Taste: A far softer start than the dry bar. Slowly chocolaty cocoa flavors start to emerge. They build in momentum. A flash of honey emerges, roasted nuts. Caramel. Warm yellow fruit notes appear – dried apricot, raisin. Mocca coffee with cream. More fruits, an ever so delicate touch of acidity breaking through the main flavor profile in nice contrast with the warm overall flavor. Gentle tannins guide the tasting experience softly towards the end of the melt. The after flavor remains nutty, chocolaty and warm. Though not as powerful as the dry version , is also remains pleasantly long on the palate and keeps swirling around.
Visual appeal: 4/5
Melt and mouth feel: 4/5
Flavor profile : 5/5
Overall: 21/25 (****1/2)
This is a truly great tasting experience. So many factors are the same: producer, composition, origin, production process. Yet the difference between the dry and monsoon version are like day and night. The Dry version seems to condense the cocoa’s flavors to give birth to a bolder, stronger chocolate. Ideal if you are looking for a little kick of flavor. Cocoa at it’s strongest. Full bodied and big.
The monsoon version mellows down the flavors. It’s more gentle, warm and balanced. It appears to be sweeter, brings a honey/caramel note forward, making it a heart warming experience. Helps you relax and enjoy the subtle flavors the cocoa has to offer.
Well done by Holy Cow Chocolate. Well done indeed. A perfect showcase of the complexity of a seemingly simple product. The cocoa bean. It keeps amazing me.
I want to thank Ellen and Luca for including my initial feedback on the package on the front. A very much appreciated recognition for the efforts I try to pour in my reviews.

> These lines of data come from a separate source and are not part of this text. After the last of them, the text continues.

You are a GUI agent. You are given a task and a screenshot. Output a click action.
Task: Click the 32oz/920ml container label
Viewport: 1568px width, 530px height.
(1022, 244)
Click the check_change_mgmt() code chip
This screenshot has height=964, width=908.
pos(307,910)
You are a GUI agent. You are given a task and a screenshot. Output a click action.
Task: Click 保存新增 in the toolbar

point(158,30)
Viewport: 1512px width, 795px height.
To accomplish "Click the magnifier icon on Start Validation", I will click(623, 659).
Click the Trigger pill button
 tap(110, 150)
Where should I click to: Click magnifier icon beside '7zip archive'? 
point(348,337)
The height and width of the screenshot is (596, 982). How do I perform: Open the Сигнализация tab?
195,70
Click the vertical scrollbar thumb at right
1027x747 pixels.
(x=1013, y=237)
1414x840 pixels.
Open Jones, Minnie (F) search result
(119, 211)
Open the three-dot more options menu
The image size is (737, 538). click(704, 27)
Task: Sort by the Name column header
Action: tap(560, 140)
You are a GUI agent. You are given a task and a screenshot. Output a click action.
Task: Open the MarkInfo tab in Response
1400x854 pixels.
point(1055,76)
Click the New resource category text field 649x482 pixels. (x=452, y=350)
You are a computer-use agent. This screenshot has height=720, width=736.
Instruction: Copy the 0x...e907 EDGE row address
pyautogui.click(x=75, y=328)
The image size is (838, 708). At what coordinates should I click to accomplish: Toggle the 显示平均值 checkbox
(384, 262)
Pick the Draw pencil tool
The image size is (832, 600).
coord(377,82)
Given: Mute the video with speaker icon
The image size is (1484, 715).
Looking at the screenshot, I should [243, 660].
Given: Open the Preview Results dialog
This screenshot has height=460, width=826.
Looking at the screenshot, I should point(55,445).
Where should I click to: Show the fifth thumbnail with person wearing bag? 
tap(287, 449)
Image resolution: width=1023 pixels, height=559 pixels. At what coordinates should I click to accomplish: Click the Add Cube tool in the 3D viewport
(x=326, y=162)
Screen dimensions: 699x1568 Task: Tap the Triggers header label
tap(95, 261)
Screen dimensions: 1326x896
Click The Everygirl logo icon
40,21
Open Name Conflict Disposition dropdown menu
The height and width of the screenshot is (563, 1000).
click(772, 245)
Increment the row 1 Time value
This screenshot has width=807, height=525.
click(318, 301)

Just for fun, here are my initial notes on the preproduction samples:
Aroma: wood, cocoa, licorice root, a floral note – hard to pinpoint, but reminds me immediately of a Peru origin bar.
Taste: earthy, roasted cocoa, wood, chocolaty, dark fruits (black berry, blue berry) on the second line. The same floral note as in the aroma. Wood and espresso bitters near the end of the melt, tannins emerge, Dry ending flavor. After flavor: remains earthy and chocolaty with remaining espresso. Long and intense after flavor.
Colors of taste: dark/purple
Aroma: softer than the dry, same wood and floral note, but adding a nutty, caramel note
Taste: sweeter start, caramel, nuts, growing fruit flavors (yellow – raisin, golden grapes). Roasted cocoa emerges. Toasted bread near the end, joined by a subdued coffee bitter. The after flavor holds on to the roasted bread and nutty notes. Less intense than the Dry version
Colors of taste: brown/yellow
Both are super smooth melting chocolates, nice texture. Very flavorful and lively, without being overpowering at 82%
My wife prefers the more bold flavor of the Dry version. It packs a lot of flavor and grabs your attention, also quiet “in your face” flavor wise. Pure and lively flavors,
I like the Monsoon version better. It’s less bold, but more harmonious. It’s lush and warmer in overall experience. Lush and comforting flavors. Everything blends together nicely.